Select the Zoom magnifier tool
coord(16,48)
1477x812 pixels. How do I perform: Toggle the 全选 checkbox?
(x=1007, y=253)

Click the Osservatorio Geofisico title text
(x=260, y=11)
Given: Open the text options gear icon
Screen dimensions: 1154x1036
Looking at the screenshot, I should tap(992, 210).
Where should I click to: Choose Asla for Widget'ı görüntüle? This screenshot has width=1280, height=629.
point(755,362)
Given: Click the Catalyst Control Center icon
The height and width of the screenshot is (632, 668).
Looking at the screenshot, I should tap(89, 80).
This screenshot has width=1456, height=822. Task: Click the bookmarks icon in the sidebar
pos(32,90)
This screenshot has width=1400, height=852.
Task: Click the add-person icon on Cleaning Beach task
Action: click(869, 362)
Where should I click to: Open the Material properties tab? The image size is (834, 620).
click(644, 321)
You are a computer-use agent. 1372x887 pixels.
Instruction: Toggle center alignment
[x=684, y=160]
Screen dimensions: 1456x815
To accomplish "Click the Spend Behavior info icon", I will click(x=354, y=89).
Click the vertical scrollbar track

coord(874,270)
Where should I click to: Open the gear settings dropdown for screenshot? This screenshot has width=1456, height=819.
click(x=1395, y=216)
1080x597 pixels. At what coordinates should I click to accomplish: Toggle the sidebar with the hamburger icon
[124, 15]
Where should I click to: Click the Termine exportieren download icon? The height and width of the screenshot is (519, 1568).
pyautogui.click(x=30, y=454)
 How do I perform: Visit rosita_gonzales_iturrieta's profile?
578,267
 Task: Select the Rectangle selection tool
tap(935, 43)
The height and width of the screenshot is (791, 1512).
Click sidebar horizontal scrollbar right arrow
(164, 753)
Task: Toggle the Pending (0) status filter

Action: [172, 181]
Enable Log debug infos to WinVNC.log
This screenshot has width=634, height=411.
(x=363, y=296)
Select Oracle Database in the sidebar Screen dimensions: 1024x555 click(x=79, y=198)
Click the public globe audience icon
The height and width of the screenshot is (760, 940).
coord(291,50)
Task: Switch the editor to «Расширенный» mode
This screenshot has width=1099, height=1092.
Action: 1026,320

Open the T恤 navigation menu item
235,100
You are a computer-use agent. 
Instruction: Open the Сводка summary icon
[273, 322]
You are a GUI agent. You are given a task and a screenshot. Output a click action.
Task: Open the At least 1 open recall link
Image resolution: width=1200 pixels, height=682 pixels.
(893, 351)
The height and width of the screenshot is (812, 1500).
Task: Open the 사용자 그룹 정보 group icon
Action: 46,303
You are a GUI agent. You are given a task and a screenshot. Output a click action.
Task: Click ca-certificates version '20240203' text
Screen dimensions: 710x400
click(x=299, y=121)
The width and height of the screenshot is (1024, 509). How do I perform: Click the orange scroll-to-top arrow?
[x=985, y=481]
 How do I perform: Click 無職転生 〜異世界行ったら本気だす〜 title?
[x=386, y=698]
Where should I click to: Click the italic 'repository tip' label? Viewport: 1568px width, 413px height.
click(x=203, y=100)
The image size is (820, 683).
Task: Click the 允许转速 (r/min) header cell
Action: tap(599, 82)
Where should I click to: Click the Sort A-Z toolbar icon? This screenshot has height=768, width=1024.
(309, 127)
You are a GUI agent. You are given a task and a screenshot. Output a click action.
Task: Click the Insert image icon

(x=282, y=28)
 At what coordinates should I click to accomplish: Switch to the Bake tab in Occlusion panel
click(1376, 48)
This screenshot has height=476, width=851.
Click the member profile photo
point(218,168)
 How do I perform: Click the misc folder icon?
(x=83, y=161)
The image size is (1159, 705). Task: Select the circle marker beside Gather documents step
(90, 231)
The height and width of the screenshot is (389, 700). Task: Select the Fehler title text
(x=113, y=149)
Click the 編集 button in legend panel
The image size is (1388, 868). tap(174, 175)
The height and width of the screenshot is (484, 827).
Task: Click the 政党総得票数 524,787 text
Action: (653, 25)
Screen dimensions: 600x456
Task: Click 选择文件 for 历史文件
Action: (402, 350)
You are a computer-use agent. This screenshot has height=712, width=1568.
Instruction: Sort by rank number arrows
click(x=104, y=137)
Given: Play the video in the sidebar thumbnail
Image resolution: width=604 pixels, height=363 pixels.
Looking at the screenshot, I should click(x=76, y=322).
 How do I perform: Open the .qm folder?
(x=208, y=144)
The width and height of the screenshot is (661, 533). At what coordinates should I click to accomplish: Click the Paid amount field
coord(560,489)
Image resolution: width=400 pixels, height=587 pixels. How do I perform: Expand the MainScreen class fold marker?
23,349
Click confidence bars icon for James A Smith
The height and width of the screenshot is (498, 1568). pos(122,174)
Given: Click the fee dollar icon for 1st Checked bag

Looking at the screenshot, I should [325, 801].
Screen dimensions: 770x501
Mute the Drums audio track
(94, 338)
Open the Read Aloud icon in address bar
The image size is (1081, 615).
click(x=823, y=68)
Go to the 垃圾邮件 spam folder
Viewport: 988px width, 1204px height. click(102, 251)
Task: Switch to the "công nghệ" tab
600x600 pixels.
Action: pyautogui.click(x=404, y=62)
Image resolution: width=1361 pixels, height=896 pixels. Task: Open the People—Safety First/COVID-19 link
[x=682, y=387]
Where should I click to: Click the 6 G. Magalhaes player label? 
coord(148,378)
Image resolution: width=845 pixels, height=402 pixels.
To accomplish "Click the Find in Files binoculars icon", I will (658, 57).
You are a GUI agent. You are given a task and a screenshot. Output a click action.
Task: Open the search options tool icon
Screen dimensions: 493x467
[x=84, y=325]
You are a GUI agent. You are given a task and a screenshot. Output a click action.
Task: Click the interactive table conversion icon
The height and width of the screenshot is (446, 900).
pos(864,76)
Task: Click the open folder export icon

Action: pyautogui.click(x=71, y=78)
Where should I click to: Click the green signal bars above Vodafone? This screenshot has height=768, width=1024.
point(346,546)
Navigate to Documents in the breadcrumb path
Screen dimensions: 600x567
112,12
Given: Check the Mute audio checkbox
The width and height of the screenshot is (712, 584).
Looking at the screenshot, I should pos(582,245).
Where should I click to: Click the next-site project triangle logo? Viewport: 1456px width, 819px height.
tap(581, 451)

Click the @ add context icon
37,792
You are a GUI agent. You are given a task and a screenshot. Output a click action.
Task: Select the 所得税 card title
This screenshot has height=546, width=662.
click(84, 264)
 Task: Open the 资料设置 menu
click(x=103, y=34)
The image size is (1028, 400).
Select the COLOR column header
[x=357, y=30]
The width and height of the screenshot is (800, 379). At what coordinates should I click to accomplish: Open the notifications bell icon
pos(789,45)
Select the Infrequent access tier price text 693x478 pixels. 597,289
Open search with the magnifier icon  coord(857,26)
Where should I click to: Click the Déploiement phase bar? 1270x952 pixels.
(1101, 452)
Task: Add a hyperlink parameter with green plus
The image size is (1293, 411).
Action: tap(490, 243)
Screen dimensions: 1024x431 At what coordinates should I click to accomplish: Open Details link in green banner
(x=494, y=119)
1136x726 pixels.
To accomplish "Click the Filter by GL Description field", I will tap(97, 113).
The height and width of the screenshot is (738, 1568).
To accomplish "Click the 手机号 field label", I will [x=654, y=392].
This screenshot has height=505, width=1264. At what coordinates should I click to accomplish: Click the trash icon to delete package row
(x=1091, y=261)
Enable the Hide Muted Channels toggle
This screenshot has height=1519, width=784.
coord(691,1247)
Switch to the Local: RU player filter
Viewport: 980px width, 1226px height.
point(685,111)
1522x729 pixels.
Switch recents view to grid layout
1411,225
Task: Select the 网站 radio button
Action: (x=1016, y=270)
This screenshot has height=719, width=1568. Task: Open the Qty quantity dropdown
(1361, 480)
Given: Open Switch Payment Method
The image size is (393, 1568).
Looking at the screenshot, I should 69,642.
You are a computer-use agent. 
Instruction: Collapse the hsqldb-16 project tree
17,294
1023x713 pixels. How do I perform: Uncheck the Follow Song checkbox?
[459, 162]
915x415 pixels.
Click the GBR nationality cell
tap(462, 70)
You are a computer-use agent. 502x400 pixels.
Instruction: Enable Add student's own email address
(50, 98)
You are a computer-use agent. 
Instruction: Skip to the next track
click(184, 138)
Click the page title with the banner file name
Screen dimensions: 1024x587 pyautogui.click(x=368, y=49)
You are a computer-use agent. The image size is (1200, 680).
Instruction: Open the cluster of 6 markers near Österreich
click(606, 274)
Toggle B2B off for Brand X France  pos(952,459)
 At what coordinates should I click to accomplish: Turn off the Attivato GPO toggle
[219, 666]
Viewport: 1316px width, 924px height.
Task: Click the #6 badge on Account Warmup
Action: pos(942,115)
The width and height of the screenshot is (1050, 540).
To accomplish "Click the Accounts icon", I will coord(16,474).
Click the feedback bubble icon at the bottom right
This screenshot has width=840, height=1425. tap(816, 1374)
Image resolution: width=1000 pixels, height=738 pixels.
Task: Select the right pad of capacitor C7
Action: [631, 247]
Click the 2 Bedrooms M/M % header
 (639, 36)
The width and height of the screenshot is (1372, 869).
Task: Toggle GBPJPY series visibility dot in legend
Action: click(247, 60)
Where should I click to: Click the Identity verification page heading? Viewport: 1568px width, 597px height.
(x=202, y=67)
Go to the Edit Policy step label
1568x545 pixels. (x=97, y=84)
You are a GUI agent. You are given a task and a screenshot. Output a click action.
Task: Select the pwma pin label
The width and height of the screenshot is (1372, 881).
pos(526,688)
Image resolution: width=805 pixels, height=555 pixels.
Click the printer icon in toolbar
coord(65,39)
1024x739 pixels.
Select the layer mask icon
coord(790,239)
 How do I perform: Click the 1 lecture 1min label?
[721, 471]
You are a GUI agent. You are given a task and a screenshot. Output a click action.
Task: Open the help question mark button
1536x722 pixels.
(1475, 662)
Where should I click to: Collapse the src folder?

Exercise: Please copy out, unchanged, the rows from the one containing "Click confidence bars icon for James A Smith" through the one containing "Open search with".

Correct answer:
Click confidence bars icon for James A Smith
The height and width of the screenshot is (498, 1568). pos(122,174)
Given: Click the fee dollar icon for 1st Checked bag

Looking at the screenshot, I should [325, 801].
Screen dimensions: 770x501
Mute the Drums audio track
(94, 338)
Open the Read Aloud icon in address bar
The image size is (1081, 615).
click(x=823, y=68)
Go to the 垃圾邮件 spam folder
Viewport: 988px width, 1204px height. click(102, 251)
Task: Switch to the "công nghệ" tab
600x600 pixels.
Action: pyautogui.click(x=404, y=62)
Image resolution: width=1361 pixels, height=896 pixels. Task: Open the People—Safety First/COVID-19 link
[x=682, y=387]
Where should I click to: Click the 6 G. Magalhaes player label? 
coord(148,378)
Image resolution: width=845 pixels, height=402 pixels.
To accomplish "Click the Find in Files binoculars icon", I will (658, 57).
You are a GUI agent. You are given a task and a screenshot. Output a click action.
Task: Open the search options tool icon
Screen dimensions: 493x467
[x=84, y=325]
You are a GUI agent. You are given a task and a screenshot. Output a click action.
Task: Click the interactive table conversion icon
The height and width of the screenshot is (446, 900).
pos(864,76)
Task: Click the open folder export icon

Action: pyautogui.click(x=71, y=78)
Where should I click to: Click the green signal bars above Vodafone? This screenshot has height=768, width=1024.
point(346,546)
Navigate to Documents in the breadcrumb path
Screen dimensions: 600x567
112,12
Given: Check the Mute audio checkbox
The width and height of the screenshot is (712, 584).
Looking at the screenshot, I should pos(582,245).
Where should I click to: Click the next-site project triangle logo? Viewport: 1456px width, 819px height.
tap(581, 451)

Click the @ add context icon
37,792
You are a GUI agent. You are given a task and a screenshot. Output a click action.
Task: Select the 所得税 card title
This screenshot has height=546, width=662.
click(84, 264)
 Task: Open the 资料设置 menu
click(x=103, y=34)
The image size is (1028, 400).
Select the COLOR column header
[x=357, y=30]
The width and height of the screenshot is (800, 379). At what coordinates should I click to accomplish: Open the notifications bell icon
pos(789,45)
Select the Infrequent access tier price text 693x478 pixels. 597,289
Open search with the magnifier icon  coord(857,26)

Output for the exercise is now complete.